Elfira tersenyum misterius.
“Ih apaan
dah,” kataku tak sabar.
“Ada
deeeh,” Elfira makin membuatku penasaran. “Lagian, kamu istirahat lama banget, sih,” katanya.
“Ih tadi
ke toilet dulu,” belaku.
Dan saat
pulang, aku tau apa yang dibicarakan teman-teman sekelasku saat aku belum
kembali ke kelas. Mereka menanyakan kebenaran NIM Pak Prama ke orangnya
langsung.
Dan
ternyata benar, NIM Pak Prama saat kuliah di ITB dulu adalah 10111010. 101, kode jurusan Matematika. 11, angkatan 2011. Dan 010, absen 10. Iya, Pak Prama angkatan
2011. Cuma beda 6 tahun di atas angkatanku. Masih
muda kan? Hehe.
7. Nama
Kelas
tutorial kalkulus hari Rabu sore pukul 15.00-17.00 membuatku dan teman-teman
kelasku (yang rajin datang tutor pastinya) menganggap Pak Prama seperti kakak
tutor ketimbang dosen. Bahkan Pak Prama
lebih muda daripada kakak tutor kalkulus kelasku semester lalu yang sering ku
bully. Aku, Hanafi, Yazid, Amanda, Amara, dan Yita menjadi langganan duduk
lesehan di bawah, tidak di kursi, saking santainya.
Waktu
masih menunjukkan pukul 15.05. Salah satu temanku, Caca, menyeletuk. “Bapak,
sholat yuk.”
Pak Prama
terkekeh. “Nanti ya, tunggu adzan. Jangan bikin aliran aneh-aneh kamu, ya.” Aku
dan teman-teman kelasku pun tertawa. Aku ingat, saat itu waktu asar berada pada
pukul 15.11.
10 menit
kemudian, Pak Prama berujar. “Nah,
karena sudah adzan, dan untuk memenuhi permintaan Salsabila, sekarang kita
istirahat sholat asar dulu ya.”
Caca, yang
memang nama aslinya adalah Salsabila, kaget. “Ih, Bapak tau nama saya?” tanyanya, ngegas.
“Tau lah.”
Hanafi pun
menyeletuk. “Coba Pak, sebutin nama kita satu-satu. Gak boleh liat absen ya Pak,”
tantangnya.
Pak Prama
menunjuk, dimulai dari sebelah kanan beliau.
“Fitri, Friska,
Yita, Aisha, Dyah, Amara, Amanda, Nadhira, Hanafi, Yazid...”
Reaksi Fitri:
Ih Bapaknya kenal aku dengan
hebohnya.
“Calvin,
Nico, Jennifer, Ivory, duh ini siapa
ya? Salma?”
Reaksi
kelas: Bukan Paaak. Ica Pak.
“Ah ya. Hafidza ya, baru sebelahnya
Salma. Kalian ini duduknya sering sebelahan, jadi saya ketuker juga.
Salsabila...”
Reaksi
Caca: Salsabila siapa Pak?
“Duh kalau
itu saya harus liat daftar hadir. Tapi saya tahu ada dua Salsabila di kelas
ini.”
Dan Pak
Prama pun lanjut menyebutkan nama-nama anak kelas yang hadir (sekitar 20-30
orang). Hampir semuanya benar, hanya tiga-empat orang yang salah sabut atau
tertukar.
Satu lagi.
Dosen pertama yang kutemui, yang menghafal hampir seluruh muridnya, padahal
belum satu semester. Dosen kimiaku, Bu
Ria juga hafal nama-nama kami, tapi sepertinya tidak sebanyak Pak Prama.

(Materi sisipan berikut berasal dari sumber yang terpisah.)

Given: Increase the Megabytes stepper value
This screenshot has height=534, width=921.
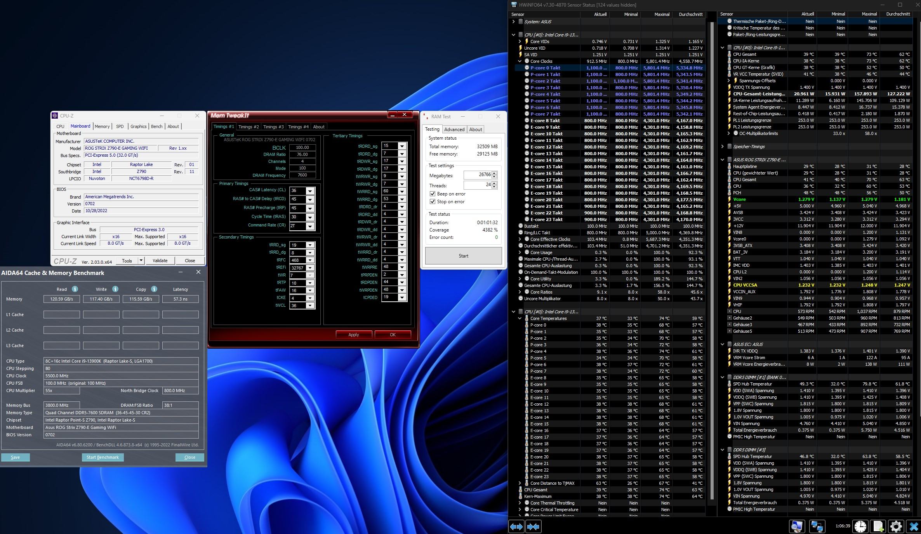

8. Membahas Pertanyaan Sulit
Hal yang
menyedihkan pun datang. Tibalah Rabu sore, pukul 15.00-17.00 itu menjadi jam
tutorial terakhir bersama Pak Prama. Kami membahas beberapa pertanyaan sulit
bab 13, Aplikasi Integral, yang belum sempat dijawab saat kelas pagi hari.
Setelah pertanyaan
terjawab, Hanafi bertanya. “Pak, kalau sumbunya yang diubah, gimana?” Ia
bertanya dengan soal yang sama dengan sebelumnya, namun ditambah sedikit
modifikasi.
Pak Prama
kemudian mencoba menjawab pertanyaan tersebut sambil menjelaskan, namun buntu
di suatu jalan.
“Pak,
kalau gini bisa gak?” salah satu
temanku memberi usulan.
Pak Prama
mencoba mengerjakan dengan usulan temanku tersebut, namun lagi-lagi beliau
buntu.
Kami pun
bersama-sama memikirkan cara menjawab pertanyaan tersebut, sambil berdiskusi. Dan
tak terasa, waktu menunjukkan pukul 15.50.
“Nanti ya,
kita lanjutkan lagi diskusinya. Sekarang kita break sholat dulu ya,” kata Pak Prama.
“Iya Pak,
sholat dulu aja. Siapa tahu, setelah sholat dapet ilham gitu buat jawabnya,”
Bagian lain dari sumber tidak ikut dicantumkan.